Return each line of the records holding the string "checkbox".

(Stored data entries)
——————

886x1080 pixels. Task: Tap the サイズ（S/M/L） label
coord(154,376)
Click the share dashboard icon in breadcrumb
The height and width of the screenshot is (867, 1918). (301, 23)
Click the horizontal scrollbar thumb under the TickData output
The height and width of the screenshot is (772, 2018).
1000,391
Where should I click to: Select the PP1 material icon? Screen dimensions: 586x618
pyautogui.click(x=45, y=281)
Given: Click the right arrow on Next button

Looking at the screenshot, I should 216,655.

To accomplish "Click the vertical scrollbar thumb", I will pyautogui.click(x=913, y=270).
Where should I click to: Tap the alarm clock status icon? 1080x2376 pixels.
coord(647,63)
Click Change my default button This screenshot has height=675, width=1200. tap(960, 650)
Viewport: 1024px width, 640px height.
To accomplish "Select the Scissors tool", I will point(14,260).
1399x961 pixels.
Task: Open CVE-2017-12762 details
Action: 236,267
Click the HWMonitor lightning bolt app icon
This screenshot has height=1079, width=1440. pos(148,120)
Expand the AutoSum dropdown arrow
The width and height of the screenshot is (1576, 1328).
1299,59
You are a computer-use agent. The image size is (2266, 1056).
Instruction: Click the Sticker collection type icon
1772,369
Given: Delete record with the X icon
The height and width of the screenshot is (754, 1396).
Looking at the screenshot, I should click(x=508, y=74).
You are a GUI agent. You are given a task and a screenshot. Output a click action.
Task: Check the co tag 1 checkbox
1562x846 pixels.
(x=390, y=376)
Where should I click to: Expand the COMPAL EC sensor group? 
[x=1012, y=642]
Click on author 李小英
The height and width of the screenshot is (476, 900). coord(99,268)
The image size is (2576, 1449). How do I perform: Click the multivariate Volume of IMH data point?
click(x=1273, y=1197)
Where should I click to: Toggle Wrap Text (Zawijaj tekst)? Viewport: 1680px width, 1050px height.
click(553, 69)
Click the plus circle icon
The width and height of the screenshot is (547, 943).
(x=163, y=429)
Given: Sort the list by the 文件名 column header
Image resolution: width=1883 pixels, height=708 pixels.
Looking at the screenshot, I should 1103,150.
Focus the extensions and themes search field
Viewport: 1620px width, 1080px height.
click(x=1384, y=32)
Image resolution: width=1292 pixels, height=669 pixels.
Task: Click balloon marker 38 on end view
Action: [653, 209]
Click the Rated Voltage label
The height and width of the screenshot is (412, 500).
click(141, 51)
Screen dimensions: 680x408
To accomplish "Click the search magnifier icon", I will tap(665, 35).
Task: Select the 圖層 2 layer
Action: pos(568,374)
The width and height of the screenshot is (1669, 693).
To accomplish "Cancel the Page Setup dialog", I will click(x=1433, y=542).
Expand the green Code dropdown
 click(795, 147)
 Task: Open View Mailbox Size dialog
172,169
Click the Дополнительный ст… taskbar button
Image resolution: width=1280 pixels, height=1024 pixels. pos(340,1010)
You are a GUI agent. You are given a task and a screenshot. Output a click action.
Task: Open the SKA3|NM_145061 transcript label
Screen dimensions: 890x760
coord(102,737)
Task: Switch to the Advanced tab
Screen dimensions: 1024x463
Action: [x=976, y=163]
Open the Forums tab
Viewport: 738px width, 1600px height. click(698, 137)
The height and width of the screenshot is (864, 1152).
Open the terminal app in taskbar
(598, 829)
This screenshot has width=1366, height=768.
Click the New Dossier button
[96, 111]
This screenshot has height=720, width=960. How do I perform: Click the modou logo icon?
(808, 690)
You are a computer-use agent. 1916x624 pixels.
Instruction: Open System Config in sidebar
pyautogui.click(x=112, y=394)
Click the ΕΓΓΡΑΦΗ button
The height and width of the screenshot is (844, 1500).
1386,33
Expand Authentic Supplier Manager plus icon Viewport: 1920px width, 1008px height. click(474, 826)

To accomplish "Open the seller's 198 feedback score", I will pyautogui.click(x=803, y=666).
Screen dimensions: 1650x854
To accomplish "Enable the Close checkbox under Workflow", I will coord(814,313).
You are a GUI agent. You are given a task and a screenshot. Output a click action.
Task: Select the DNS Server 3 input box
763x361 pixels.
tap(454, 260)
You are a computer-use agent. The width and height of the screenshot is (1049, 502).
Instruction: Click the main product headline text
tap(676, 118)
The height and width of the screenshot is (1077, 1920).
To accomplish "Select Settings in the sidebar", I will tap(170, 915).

——————

▸ **EXERCISE SOLUTION**
Task: Check the co tag 1 checkbox
To accomplish "Enable the Close checkbox under Workflow", I will coord(814,313).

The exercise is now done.